An investigation by Texas Monthly found that a sample of products purchased from stores across the state tested over the legal limit for delta-9 THC, including one that was five times higher.    Several consumers told Hearst Newspapers that a lack of clarity or verification about what exactly is in cannabis products sold in Texas makes them reluctant to buy.

“When it comes to THCA sold at a smoke shop, I’m hesitant to trust them,” said 28-year-old Joseph Jett, who moved to Houston from California nine years ago. “Real dispensaries in California, I feel like they actually research what they’re doing. It’s a craft to them.”   But some shop owners in Texas say they’re doing their due diligence, and a blanket ban would only hurt people who rely on the products.

Ricky “Maurice” Bell opened a dispensary in Houston’s Fifth Ward last year that has become a hub for veterans and customers with medical problems ranging from insomnia to arthritis. They are seeking out a safer alternative to opiates and a more affordable option than medical marijuana, Bell said.   “I have a lot of people who don’t have insurance and need some sort of pain relief,” he said. “If not, they go to the streets and buy stuff laced with fentanyl.”

While Bell said he now considers himself a “connoisseur” of hemp products, spending extensive time researching the companies he sources products from and then testing the products himself, he said sourcing hemp isn’t “100%” foolproof in Texas. And seeing every gas station in the area sell dubious products without checking customers’ IDs puts him on edge.

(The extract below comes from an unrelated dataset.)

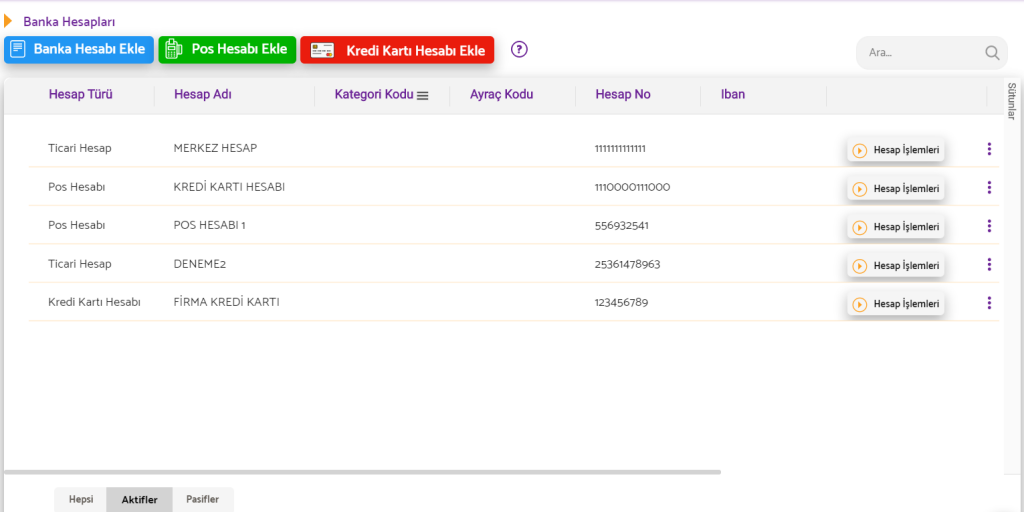
Task: Open three-dot menu for POS HESABI 1 row
Action: point(989,226)
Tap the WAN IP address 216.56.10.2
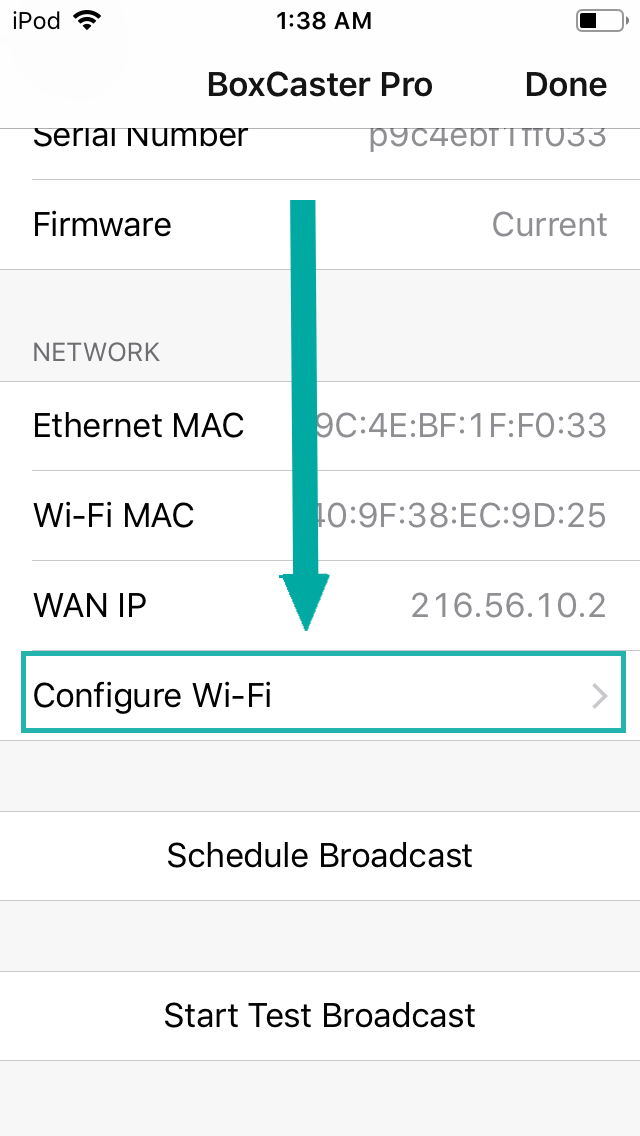This screenshot has height=1136, width=640. pos(508,606)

“Gas stations are often selling stuff from the streets,” Bell said. “People who start dispensaries aren’t going to want to harm you because they are putting their whole life into this.” How much THC is in a product has become a sticking point not only in the Legislature’s conversation around a ban, but also, in the Drug Enforcement Administration and local law enforcement’s policing of hemp businesses.

In Texas, what separates legal hemp from illegal marijuana is the amount of delta-9 THC. It’s hemp if it falls under a 0.3% delta-9 THC threshold, not the total amount of THC in milligram form. That means a legal hemp product could have only 0.3% delta 9 THC in it, but it could also have hundreds of milligrams of other THC varieties, Spencer said.

In states like New York and Colorado, THC limits on hemp products are instead based on a 15:1 ratio of CBD to hemp respectively.   Cynthia Cabrera, chief strategy officer for Hometown Hero, an Austinbased hemp business, said she feels lawmakers have used misinformation around hemp to try to pull the plug on legal businesses, instead of enforcing stronger regulations.

“Dan Patrick is worried allegedly about minors having access to these products. Well, why wouldn’t you just tell DSHS to put in an age gate? A ban seems like there is another agenda at play,” Cabrera said.   Though Patrick expressed some openness to age restrictions in an interview with WFAA, he has emphasized that he sees a full ban as the correct solution. And other critics agree.

“We see so many different products entering the market, maybe ones people have not even thought of yet, that are designed to circumvent any baseline regulations that are put in place,” said Betsy Jones, policy director of Texans for a Safe and Drug-Free Youth. “That’s why a ban is the most effective approach.”

Though a ban was approved Wednesday by the Texas Senate, it might run into opposition in the House. Lawmakers there are considering a different set of bills that would create stricter regulations on the sale of delta-9 products, including an age limit, but not ban them altogether.

While the Gaugers said it didn’t take long for them to find benefits in using hemp products, from anxiety reduction to helping ease the pain of her husband’s mother’s arthritis, it took years for them to establish a network of buyers who trust the safety and quality of the hemp flower they grow.

If they pass a ban, “all that’s going to go away,” said Gauger’s husband, Keil. “And that’s a shame because all those small businesses we sell to will cease to exist. That doesn’t create the spirit of commerce.